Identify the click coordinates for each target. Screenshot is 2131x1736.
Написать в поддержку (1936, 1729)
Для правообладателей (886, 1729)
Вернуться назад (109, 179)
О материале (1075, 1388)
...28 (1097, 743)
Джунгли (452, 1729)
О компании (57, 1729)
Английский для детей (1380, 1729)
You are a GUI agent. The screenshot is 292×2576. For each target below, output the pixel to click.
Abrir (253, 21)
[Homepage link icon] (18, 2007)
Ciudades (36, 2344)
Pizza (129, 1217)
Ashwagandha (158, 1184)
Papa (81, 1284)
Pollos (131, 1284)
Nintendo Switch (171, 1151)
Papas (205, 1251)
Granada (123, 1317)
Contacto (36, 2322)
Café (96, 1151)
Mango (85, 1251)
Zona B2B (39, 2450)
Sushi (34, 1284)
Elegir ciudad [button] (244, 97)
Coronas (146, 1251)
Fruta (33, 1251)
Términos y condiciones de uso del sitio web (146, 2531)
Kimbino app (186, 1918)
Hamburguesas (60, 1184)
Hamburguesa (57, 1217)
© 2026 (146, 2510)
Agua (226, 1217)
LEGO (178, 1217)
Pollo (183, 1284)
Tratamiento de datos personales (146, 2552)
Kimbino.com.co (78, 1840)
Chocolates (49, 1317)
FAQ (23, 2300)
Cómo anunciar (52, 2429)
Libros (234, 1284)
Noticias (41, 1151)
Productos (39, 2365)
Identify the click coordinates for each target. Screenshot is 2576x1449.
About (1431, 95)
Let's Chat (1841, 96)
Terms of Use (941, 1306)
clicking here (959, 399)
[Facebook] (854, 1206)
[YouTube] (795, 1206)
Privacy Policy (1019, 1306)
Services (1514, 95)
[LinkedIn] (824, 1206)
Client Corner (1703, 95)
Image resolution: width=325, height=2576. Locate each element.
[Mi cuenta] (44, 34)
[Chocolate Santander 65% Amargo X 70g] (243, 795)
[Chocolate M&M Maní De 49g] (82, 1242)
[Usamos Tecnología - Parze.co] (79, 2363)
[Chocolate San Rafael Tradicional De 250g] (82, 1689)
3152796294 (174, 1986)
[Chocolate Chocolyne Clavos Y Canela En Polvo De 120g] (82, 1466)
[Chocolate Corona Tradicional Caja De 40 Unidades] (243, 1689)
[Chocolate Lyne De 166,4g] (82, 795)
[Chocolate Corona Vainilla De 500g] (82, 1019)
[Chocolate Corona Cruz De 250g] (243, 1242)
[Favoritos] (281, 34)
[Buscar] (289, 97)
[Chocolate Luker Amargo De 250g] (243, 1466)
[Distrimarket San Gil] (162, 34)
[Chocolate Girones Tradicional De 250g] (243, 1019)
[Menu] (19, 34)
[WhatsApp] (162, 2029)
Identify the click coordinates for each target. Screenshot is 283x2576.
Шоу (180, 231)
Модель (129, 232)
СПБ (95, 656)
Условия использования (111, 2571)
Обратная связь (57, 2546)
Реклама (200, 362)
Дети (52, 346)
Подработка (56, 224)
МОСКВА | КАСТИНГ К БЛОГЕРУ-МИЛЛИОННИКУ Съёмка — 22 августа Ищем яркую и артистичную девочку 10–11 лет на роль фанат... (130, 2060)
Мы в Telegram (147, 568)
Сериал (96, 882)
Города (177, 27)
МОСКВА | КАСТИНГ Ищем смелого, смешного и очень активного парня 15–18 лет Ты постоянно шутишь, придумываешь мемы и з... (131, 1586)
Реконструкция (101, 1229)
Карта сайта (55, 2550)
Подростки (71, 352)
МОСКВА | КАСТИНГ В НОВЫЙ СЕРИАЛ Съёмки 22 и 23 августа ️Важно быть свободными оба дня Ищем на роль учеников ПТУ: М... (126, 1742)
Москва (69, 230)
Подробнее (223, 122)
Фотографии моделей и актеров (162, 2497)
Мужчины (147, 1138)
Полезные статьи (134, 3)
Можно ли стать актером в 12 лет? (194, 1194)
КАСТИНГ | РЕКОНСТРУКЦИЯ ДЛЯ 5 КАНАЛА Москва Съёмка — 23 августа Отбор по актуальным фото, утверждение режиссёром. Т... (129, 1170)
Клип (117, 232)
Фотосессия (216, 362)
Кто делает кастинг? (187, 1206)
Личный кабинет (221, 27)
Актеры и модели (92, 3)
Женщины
┄┄┄┄┄┄┄┄┄┄┄┄┄┄┄┄┄┄┄┄
Show, from the listing above, every line holding the word "Tradicional".

[Chocolate San Rafael Tradicional De 250g] (82, 1689)
[Chocolate Corona Tradicional Caja De 40 Unidades] (243, 1689)
[Chocolate Girones Tradicional De 250g] (243, 1019)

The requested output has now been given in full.